There is a great deal more I could tell the House about, but it is important to stress that in these and other interventions, custody of any sort is always very much the last resort. As the noble and learned Lord, Lord Brown, emphasised, very often the destination, as it were, is one that is reached in the interests of the child whether it comes by welfare provision or via the criminal justice system. Custody is available, admittedly at great expense, for 10 and 11 year-olds only if they commit a grave or serious crime, normally one where an adult would be liable to a maximum penalty of 14 years’ imprisonment or more. A child would only be placed in a secure children’s home with a strong focus on addressing their and their family’s needs as well as the offending behaviour.

Reference was made to the report being produced by Charlie Taylor, who I know is doing an extremely thorough job, as was confirmed by the noble Lord, Lord McNally. He is a former head teacher and an expert in child behaviour. His interim report is due to be published shortly and the final report will follow in the summer. We believe that, partly as a result of the legislation which has been introduced and other steps, this has all contributed to a significant fall in the number of under-18s being dealt with in the criminal justice system. The noble Baroness, Lady Massey, asked about the numbers. The legislative changes are not the only factor, and one clear contributory factor was doing away with the police target introduced under the last Labour Government for offences brought to justice, but which was very sensibly dropped by that Government in 2008. Since youth offending peaked in 2007, proven offences have fallen by 78% and there are 64% fewer young people in custody. At the end of November only 991 under-18s were being held in the youth secure estate. However, we are not complacent. We recognise that there is scope to make the youth justice system better and to improve the experience of young people who the courts consider need to be detained. We will be better informed after Charlie Taylor reports.

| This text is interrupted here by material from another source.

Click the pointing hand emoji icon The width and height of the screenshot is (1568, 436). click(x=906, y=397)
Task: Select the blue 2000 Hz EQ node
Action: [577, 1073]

In conclusion, the Government believe strongly that the current age of criminal responsibility is appropriate to hold young people to account for their actions if they commit an offence and reflects what is required of our system. We are of course most anxious to ensure public confidence in the youth justice system, and that communities know that young people’s offending will be addressed to counter the negative effects on victims and the community. We must, above all, however, ensure that young people are rehabilitated and educated if we want them to cease their criminal activities.

By bringing back his Bill, the noble Lord, Lord Dholakia, focuses our attention on what we do about young offenders. He reminds us of the causes that often precede their arrival in the criminal court system. He and other noble Lords have emphasised that we must look at the problems that young offenders pose for society, as the right reverend Prelate did, in terms of our responsibility as a society, and we must react to that appropriately. In doing so, he does us and the House a great service. While we do not support the Bill, we very much support many of the expressions of concern for youths and the justice system that we have heard today. This has been a valuable debate and I congratulate the noble Lord and others on bringing these matters to our attention.